> **Exercise set**
1. In the music meetings newsletter, who will present Classical Music in Animations?
2. Continue the music meetings newsletter from the point where it stops.

Talking of ‘firsts’, Ed Tinline’s evening ‘Harmony around the Baltic’ was also a first in that we had photographs from each of the Baltic countries to illustrate the music being played.

Alan Forshaw’s Listening to Beethoven in a different light was memorable for several reasons. He reminded us that in Beethoven’s day, many people – perhaps the majority – would not have heard his works in a concert hall with orchestra but in the form of piano transcriptions and he played some modern versions. Not all the performers would have had the skill of Liszt so what people would have heard would have been very variable. Alan also played arrangements in different formats of familiar works which often gave a new insight into them.

An excellent and varied programme with the added attraction of film or still illustrations of the works being played. We look forward to the second half starting on 31 January 2022 with John Challenger discussing the Cathedral’s Father Willis organ.

Seasons greetings to all our members and readers and we look forward to welcoming you back in the New Year.

Next meeting

Our last meeting before Christmas – tonight!

The next meeting, the last before Christmas, will be on Monday 6 December at 7.30 when Ruth Barlow will present Classical Music in Animations and invite us to join her in an end of term scamper through some cartoons with great classical music, including considering whether Fantasia was Mickey Mouse’s finest hour and listening to Tom and Jerry playing Liszt.

As before, we ask all attending to follow the Covid safety measures we have in place including signing in and sanitising procedures on arrival, well spaced seating, wearing a mask, minimising moving around and maintaining social distancing.  From recent government announcements, it would seem that provided we follow our current practice this will fit within the latest Covid guidelines, so we plan to go ahead with the meeting on Monday, but if anyone feels uncomfortable and decides not to attend we shall understand.

After Monday we have a break until 31st January 2022 when we shall be delighted to welcome John Challenger to explore the highs and lows, the delights and difficulties of commercial recording on one of the greatest cathedral organs in the country: Salisbury’s own Father Willis Organ

We hope you will be able to come and feel comfortable on Monday 6th December

Next meeting

The next meeting will be on Monday 22nd November which will be our Members’ Evening.   There is still room for a few more pieces so if you have a piece on CD of around 10 minutes that you would like to bring and have played, please would you email Ed Tinline details quickly, so he can complete the play list.

> **Supplied material**

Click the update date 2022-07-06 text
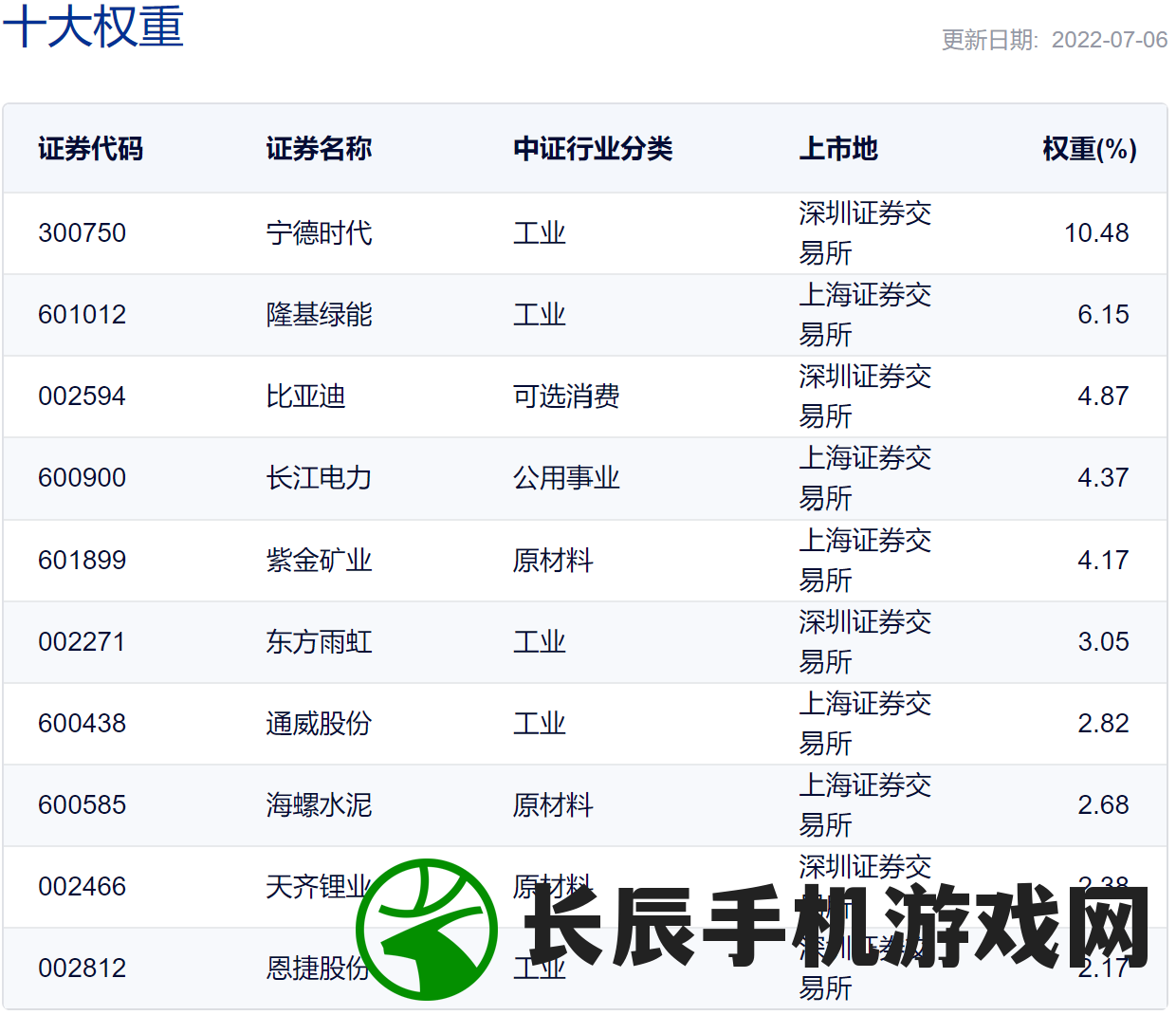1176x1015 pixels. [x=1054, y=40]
* * *
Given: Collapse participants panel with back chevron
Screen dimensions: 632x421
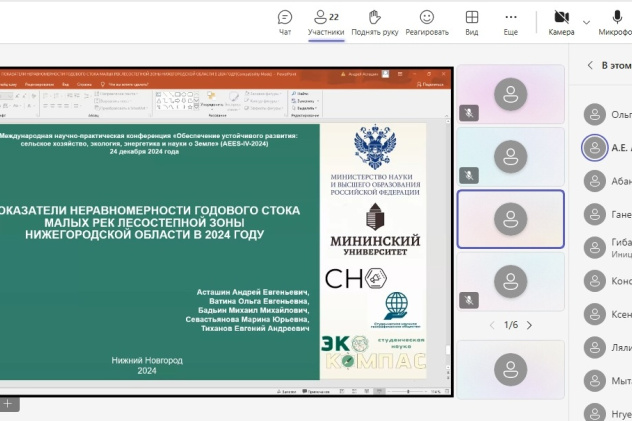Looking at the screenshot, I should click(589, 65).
* * *
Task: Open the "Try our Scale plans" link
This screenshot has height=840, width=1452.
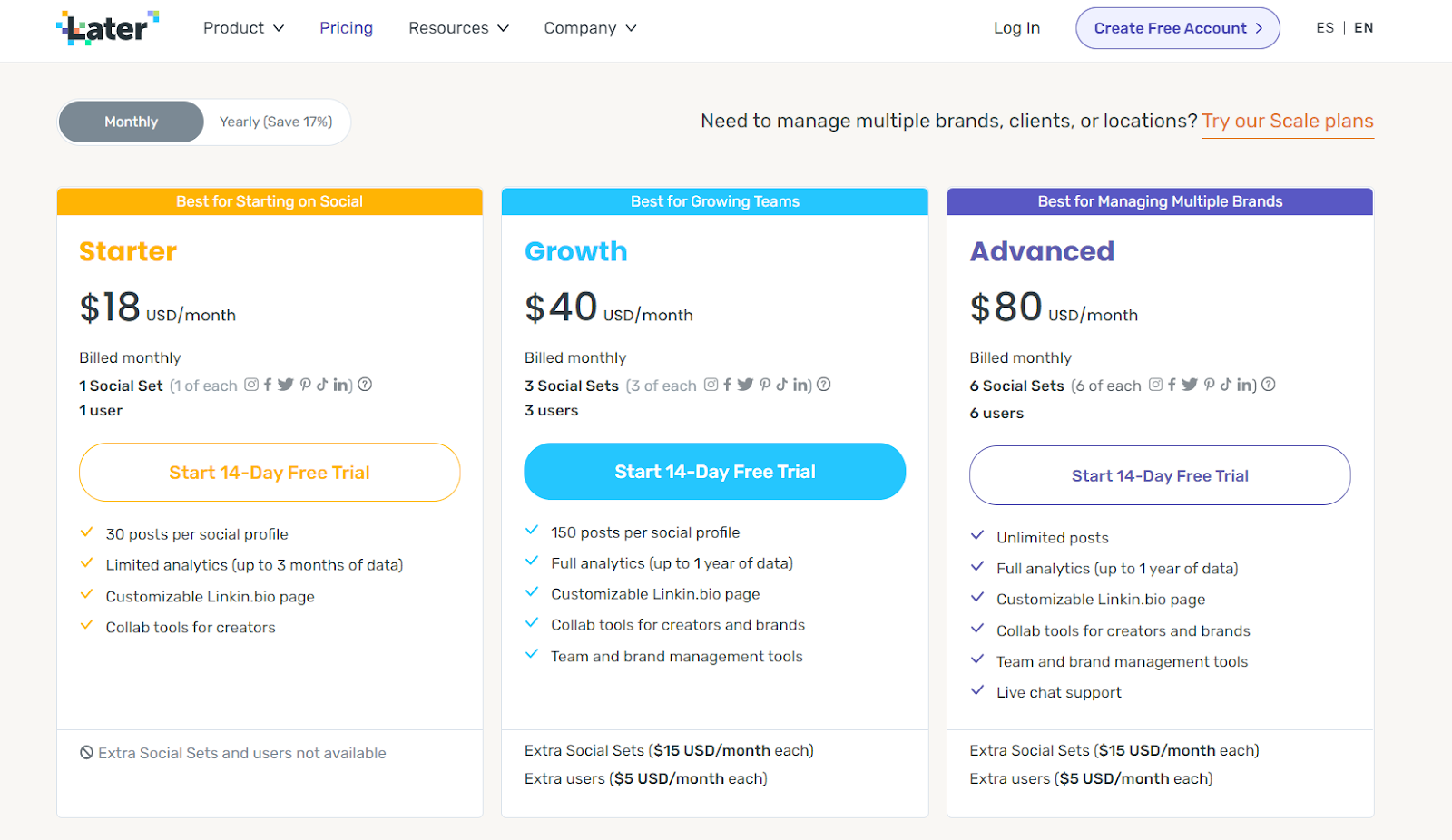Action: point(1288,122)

> **Responses to the exercise**
1. Ruth Barlow

2.
As before we shall have an interval when we will offer tea or coffee, but you’re welcome to bring your own drink.  

We ask all attending to follow the Covid safety measures we have in place including signing in and sanitising procedures on arrival, well spaced seating, wearing a mask, minimising moving around and maintaining social distancing.  After this, our final meeting before Christmas will be on 6th December 2021 when: Ruth Barlow will present ‘Classical Music in Animations’ and invite us to join her in an end of term scamper  through some cartoons with great classical music, including considering whether Fantasia was Mickey Mouse’s finest hour and listening to Tom and Jerry playing Liszt.

We hope you will be able to come on Monday 22nd November at 7.30 and to feel comfortable with the arrangements we plan to have in place.

November meeting

Details of the meeting to be held on Monday 8 November 2021

The next meeting will be on Monday 8th November when Alan Forshaw will present Listening to Beethoven in a different light.

We shall have an interval when we will offer tea or coffee, but you’re welcome to bring your own drink.  As before, we ask all attending to follow the Covid safety measures we have in place including signing in and sanitising procedures on arrival, well spaced seating, wearing a mask, minimising moving around and maintaining social distancing. 

On 22nd November we shall have a Members’ Evening. If you have a piece on CD of around 10 minutes that you would like to bring and have played at the meeting, please would you let us have details, if possible this Monday so we can draw up a play list.

We look forward to seeing you there.